Type II Diabetes:
Non-Insulin Dependent Diabetes Mellitus
and friends
Type II diabetes is the most common form of diabetes, making up about 90% of patients suffereing from diabetes. In short, type II patients suffer from impaired insulin action. Insulin is present in the blood, but the body's cells no longer react properly to insulin and therefore cannot use it. This phenomenon is generally referred to as "insulin resistance" or "insulin insensitivity" - disease is mostly a result of faulty insulin action rather than the levels of insulin in the blood (as is the case for type I). This is usually a result of abnormalities on the cell surface or within the cell, or both. The following is an outline of the etiological classification for type II.*
A. Deficient insulin action because of:
1. Intracellular defect of glucose disposal (most common)
2. Defects of insulin receptor function
a. Antibodies to insulin receptor
b. Mutations in insulin receptor
3. Different insulin structure (gene mutation)
4. Iatogenic (due to medical treatment)
5. Other - rare genetic disorders
B. Deficient insulin secretion because of
1. Defects of signaling
2. Partial destruction of beta-cells
As is evident in this outline, there may be several possible explanations for any one case of type II diabetes. What is not explored here is the large role that environmental factors play in the development of type II. Obesity and a sedentary lifestyle are particularly high-level risk factors. Risk also increases with age, possibly due to the wearing out of beta-cells. Other risk factors that have been identified are a family history of type II and high cholesterol. Studies have also shown that minorities have higher rates of type II.

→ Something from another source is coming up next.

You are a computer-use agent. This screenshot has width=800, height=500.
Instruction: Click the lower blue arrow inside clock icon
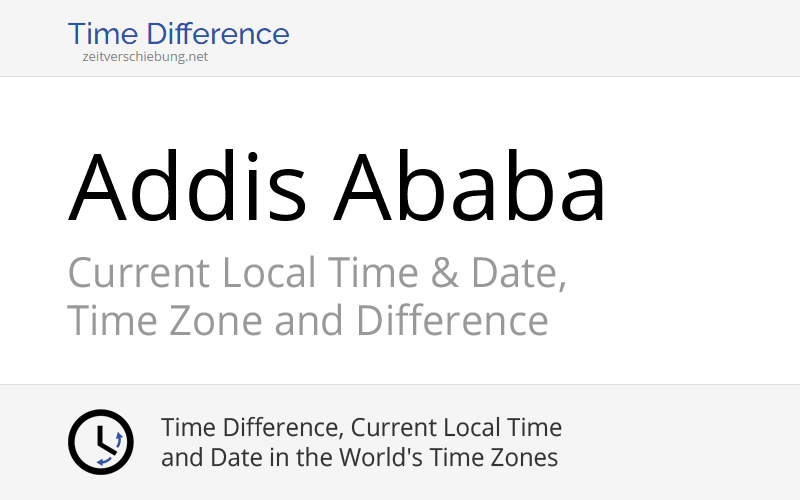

Some type II diabetics are insulin-dependent and require exogenous insulin. All patients are asked to make lifestyle changes: increase activity, eat healthily, and reduce stress (good suggestions for all people). The outcomes of type II can be less severe but are more insiduous. Hyperglycemia is generally lower than that found in type I diabetics, and thus its effects take a little longer to manifest. Type II diabetics are generally older, obese, and sedentary, which can complicate and confound the outcomes of type II.
*Bennett, PH. Definition, Diagnosis, and Classification of Diabetes Mellitus and the Imparied Glucose Tolerance. from Kahn, CR & Weir, GC. (eds). Lea & Febiger: Philadelphia. 1994. Joslin's Diabetes Mellitus.
Gestational Diabetes
The causes of gestational diabetes have yet to be fully explored or understand. About 4% of pregnant women develop diabetes during their pregnancy. Sometimes the diabetes resolves itself after the birth and sometimes the woman remains diabetic. Treatment is the same as for type II diabetes, often requiring insulin treatment.
Other
Diabetes can also result from unrelated medical conditions and syndromes. Pancreatic disease almost always leads to diabetes because of the destruction of pancreatic tissue and the beta-cells contained within. Hormone abnormalities may also be to blame. Certain drugs or chemicals could bring about diabetes by affecting cells, insulin, or the pancreas. It is possible that genetic syndromes will lead to diabetes. Cases of diabetes caused by severe malnutrition have also been reported.